## Exercise aim
Only an exact copy of the records, from the line with "768x530 pixels. At" through the last line, is wanted.

## Dataset excerpts
-- -- --
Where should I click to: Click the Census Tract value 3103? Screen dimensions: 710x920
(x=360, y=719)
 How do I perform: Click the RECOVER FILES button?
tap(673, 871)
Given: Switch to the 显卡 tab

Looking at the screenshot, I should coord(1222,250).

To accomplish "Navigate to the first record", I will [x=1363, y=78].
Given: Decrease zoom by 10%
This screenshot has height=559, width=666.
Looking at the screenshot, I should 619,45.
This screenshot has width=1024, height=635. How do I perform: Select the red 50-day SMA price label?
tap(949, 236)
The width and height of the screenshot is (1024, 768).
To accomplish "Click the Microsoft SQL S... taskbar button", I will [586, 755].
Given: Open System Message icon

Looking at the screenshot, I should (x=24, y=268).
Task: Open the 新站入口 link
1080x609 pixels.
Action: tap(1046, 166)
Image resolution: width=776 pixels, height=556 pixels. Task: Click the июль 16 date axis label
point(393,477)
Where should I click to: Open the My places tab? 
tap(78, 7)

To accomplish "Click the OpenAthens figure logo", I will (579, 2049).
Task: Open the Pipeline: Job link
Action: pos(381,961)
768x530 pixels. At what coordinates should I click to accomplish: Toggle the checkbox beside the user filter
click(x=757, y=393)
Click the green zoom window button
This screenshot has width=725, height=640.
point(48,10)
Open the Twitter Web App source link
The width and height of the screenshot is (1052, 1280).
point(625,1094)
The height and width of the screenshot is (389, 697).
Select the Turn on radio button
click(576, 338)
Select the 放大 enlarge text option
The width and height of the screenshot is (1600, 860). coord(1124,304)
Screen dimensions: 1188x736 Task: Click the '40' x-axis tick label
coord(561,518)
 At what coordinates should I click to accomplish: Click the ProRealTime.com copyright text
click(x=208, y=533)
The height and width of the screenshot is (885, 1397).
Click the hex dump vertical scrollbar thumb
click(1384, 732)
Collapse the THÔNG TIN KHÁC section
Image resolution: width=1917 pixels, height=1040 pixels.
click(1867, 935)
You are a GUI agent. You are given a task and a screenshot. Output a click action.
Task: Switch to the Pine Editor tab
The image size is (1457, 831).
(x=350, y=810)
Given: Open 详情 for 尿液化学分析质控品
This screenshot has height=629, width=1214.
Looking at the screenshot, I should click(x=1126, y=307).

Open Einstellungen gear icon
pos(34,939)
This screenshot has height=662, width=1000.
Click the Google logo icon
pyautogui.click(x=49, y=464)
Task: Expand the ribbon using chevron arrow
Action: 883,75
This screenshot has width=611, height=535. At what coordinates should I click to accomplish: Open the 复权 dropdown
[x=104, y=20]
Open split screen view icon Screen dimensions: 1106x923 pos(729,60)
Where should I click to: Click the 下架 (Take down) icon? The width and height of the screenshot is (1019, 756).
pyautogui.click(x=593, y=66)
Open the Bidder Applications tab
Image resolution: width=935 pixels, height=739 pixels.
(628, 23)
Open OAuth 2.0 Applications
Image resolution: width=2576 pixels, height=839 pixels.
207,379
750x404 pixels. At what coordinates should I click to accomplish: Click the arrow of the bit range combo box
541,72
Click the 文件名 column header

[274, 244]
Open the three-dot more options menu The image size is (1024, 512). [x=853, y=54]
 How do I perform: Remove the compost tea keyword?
-- -- --
## Answer section
768x530 pixels. At what coordinates should I click to accomplish: Toggle the checkbox beside the user filter
click(x=757, y=393)
Click the green zoom window button
This screenshot has width=725, height=640.
point(48,10)
Open the Twitter Web App source link
The width and height of the screenshot is (1052, 1280).
point(625,1094)
The height and width of the screenshot is (389, 697).
Select the Turn on radio button
click(576, 338)
Select the 放大 enlarge text option
The width and height of the screenshot is (1600, 860). coord(1124,304)
Screen dimensions: 1188x736 Task: Click the '40' x-axis tick label
coord(561,518)
 At what coordinates should I click to accomplish: Click the ProRealTime.com copyright text
click(x=208, y=533)
The height and width of the screenshot is (885, 1397).
Click the hex dump vertical scrollbar thumb
click(1384, 732)
Collapse the THÔNG TIN KHÁC section
Image resolution: width=1917 pixels, height=1040 pixels.
click(1867, 935)
You are a GUI agent. You are given a task and a screenshot. Output a click action.
Task: Switch to the Pine Editor tab
The image size is (1457, 831).
(x=350, y=810)
Given: Open 详情 for 尿液化学分析质控品
This screenshot has height=629, width=1214.
Looking at the screenshot, I should click(x=1126, y=307).

Open Einstellungen gear icon
pos(34,939)
This screenshot has height=662, width=1000.
Click the Google logo icon
pyautogui.click(x=49, y=464)
Task: Expand the ribbon using chevron arrow
Action: 883,75
This screenshot has width=611, height=535. At what coordinates should I click to accomplish: Open the 复权 dropdown
[x=104, y=20]
Open split screen view icon Screen dimensions: 1106x923 pos(729,60)
Where should I click to: Click the 下架 (Take down) icon? The width and height of the screenshot is (1019, 756).
pyautogui.click(x=593, y=66)
Open the Bidder Applications tab
Image resolution: width=935 pixels, height=739 pixels.
(628, 23)
Open OAuth 2.0 Applications
Image resolution: width=2576 pixels, height=839 pixels.
207,379
750x404 pixels. At what coordinates should I click to accomplish: Click the arrow of the bit range combo box
541,72
Click the 文件名 column header

[274, 244]
Open the three-dot more options menu The image size is (1024, 512). [x=853, y=54]
 How do I perform: Remove the compost tea keyword?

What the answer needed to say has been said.